In response to a later question on how a Conservative government led by Scheer would run a Veteran Affairs department, Scheer said he would have “more specifics during the election campaign.” What he could promise was that veteran-related policies would be made “on a founding principle that [veterans] will get 100 per cent of the commitment that was there when they signed on” with the Canadian Forces and that the “rug would not be pulled from under them” in regards to programs being de-funded.

Audience members with small business concerns then took the microphone.

Jansen spoke about her experience as a business owner in Langley, and how it inspired her to get into politics. Before she retired and sold her business to her son, Jansen owned Darvonda Nurseries in Langley Township.

Jansen was frustrated when the Liberal federal government proposed changes to the tax system to end what was referred to as “tax loopholes” in 2017. The plan received backlash in the Cloverdale and Langley City riding, with small business owners expressing that they felt they were being unfairly targeted. The Greater Langley Chamber of Commerce even went as far as starting a letter writing campaign in 2017, urging the government to scrap the proposed changes.

Cloverdale-Langley City MP John Aldag held town halls on the topic in the fall of 2017, which Jansen said she attended. “It was so obvious that they were arrogant,” she said of the Liberal government. “They had no clue what we as small business do to create small jobs.”

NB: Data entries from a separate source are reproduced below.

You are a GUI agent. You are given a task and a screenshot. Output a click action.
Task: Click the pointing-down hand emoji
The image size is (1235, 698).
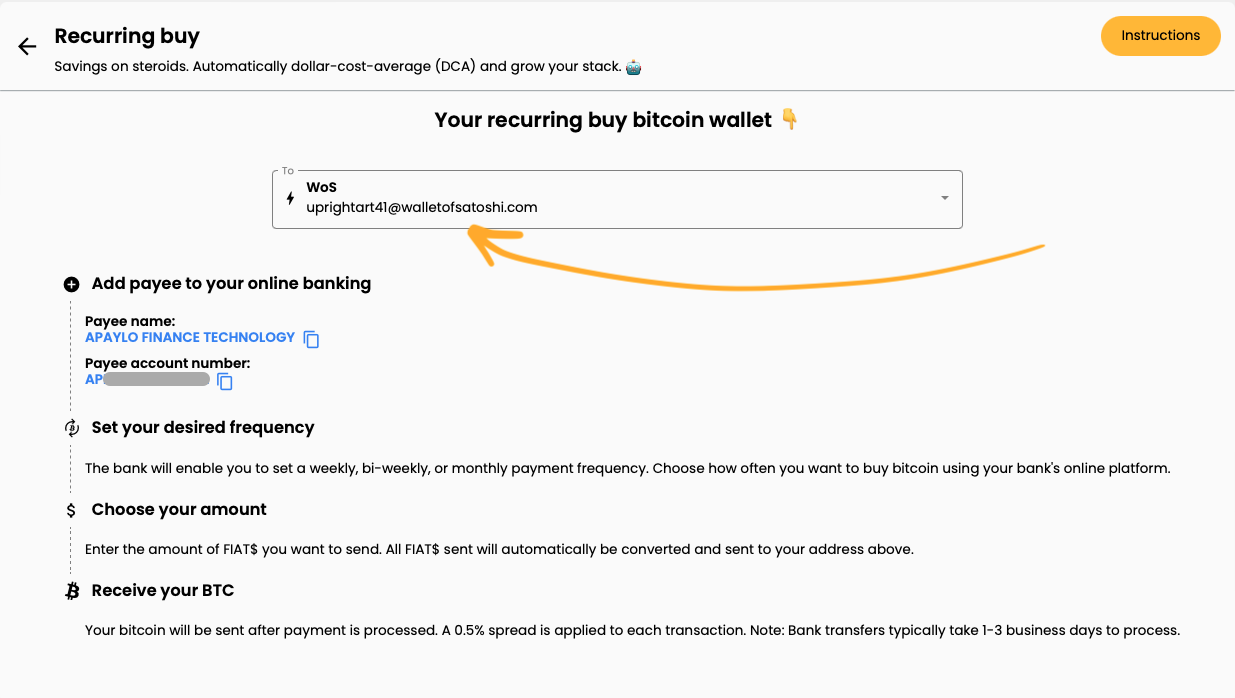(790, 120)
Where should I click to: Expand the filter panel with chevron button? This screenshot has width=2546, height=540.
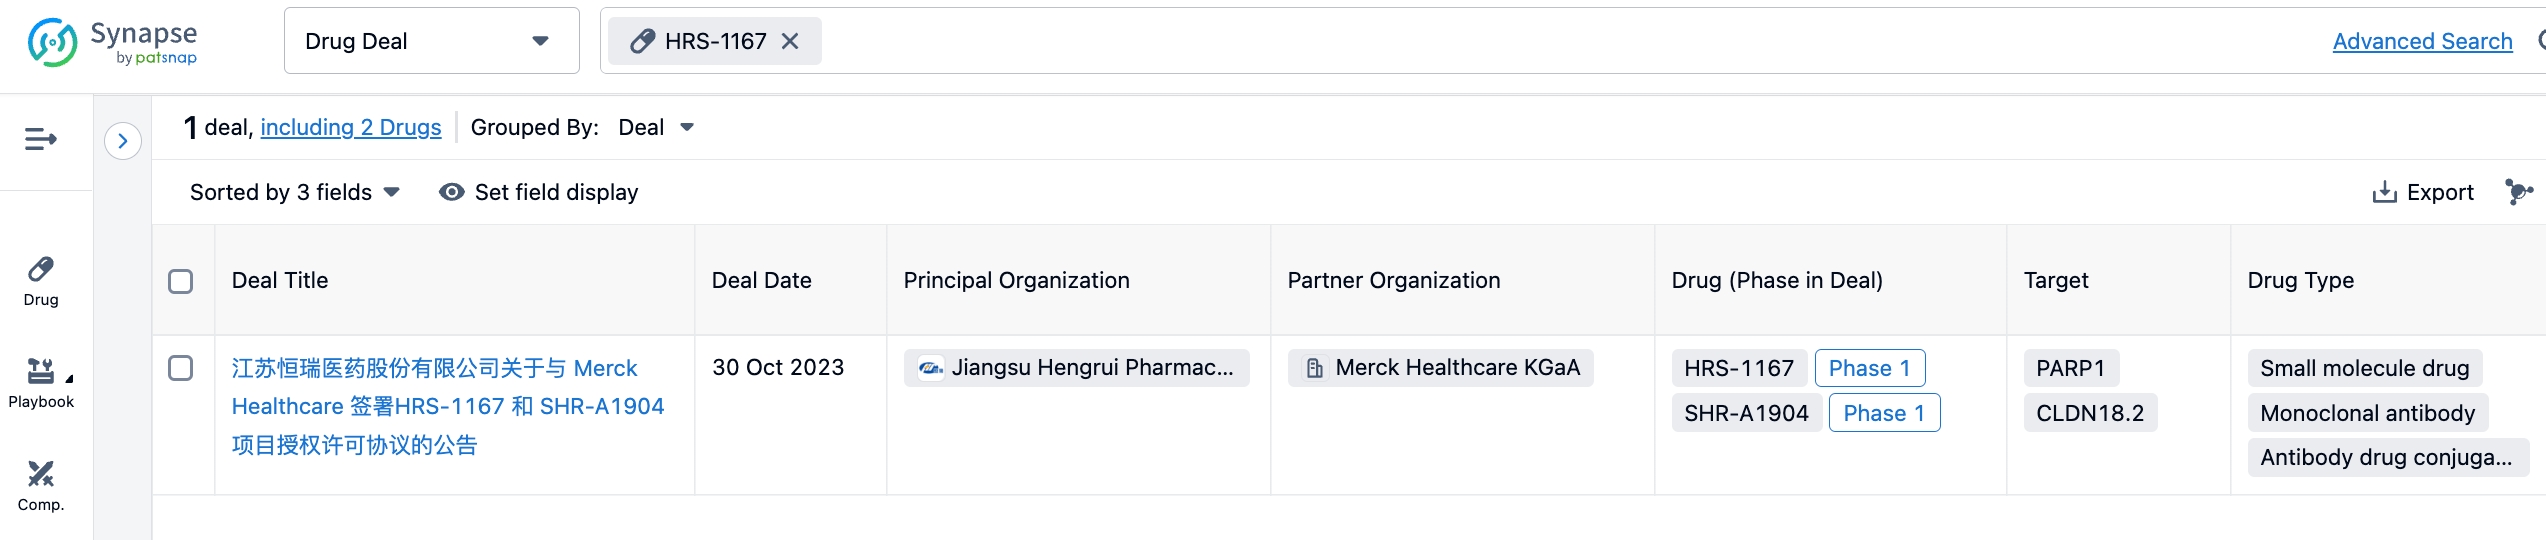tap(123, 141)
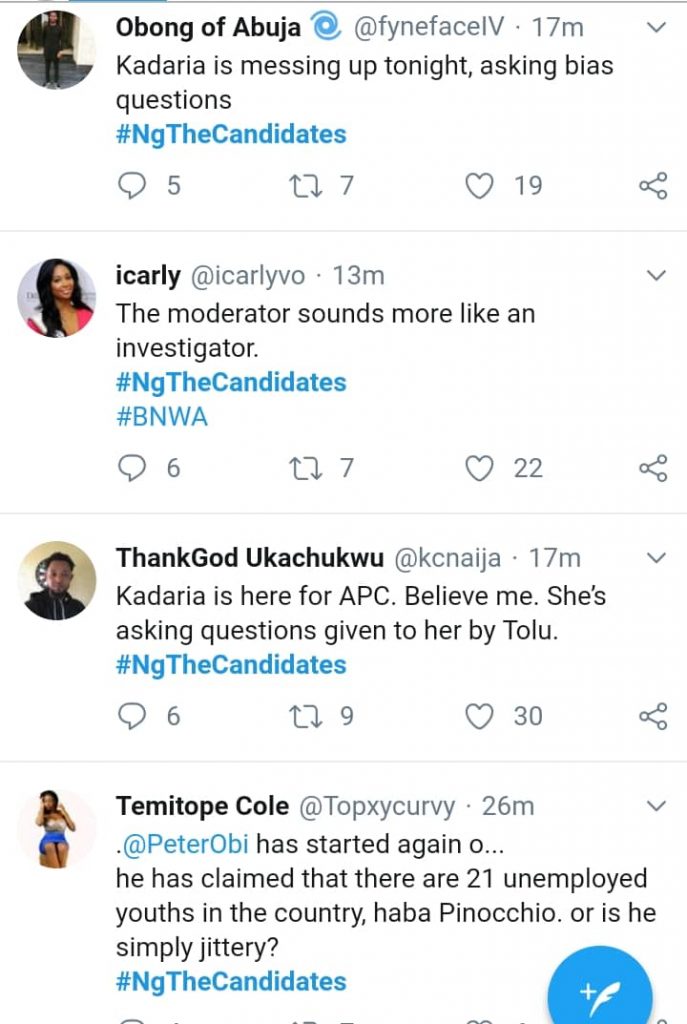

Jansen also said she was shocked when she found she had to pay significantly more taxes to sell her family business to her son than she would have if she had sold to “a foreign entity.”

After her experiences, she was motivated to seek the Conservative nomination for Cloverdale-Langley City, which she won in October 2018.

Another point of passion for Jansen was recent changes made to the Canada Summer Jobs program. She referred to the 2018 “values test” required of organizations applying for Canada Summer Jobs funding as a “fiasco.”

The Canada Summer Jobs program provides federal funds to organizations looking to hire youth as temporary, full-time help during a summer season. In 2018, applicants were required to state that their organization’s core mandate did not work to undermine constitutional rights. It required an organization to indicate they supported reproductive rights — including access to abortion.

“They were asking business owners a question that has nothing whatsoever to do with what we do,” said Jansen. “I mean, we sold flowers. Why am I checking this box to do that?”

If a business owner asked a prospective employee to answer a similar “test,” they would get “dragged in front of a human rights tribunal,” she said.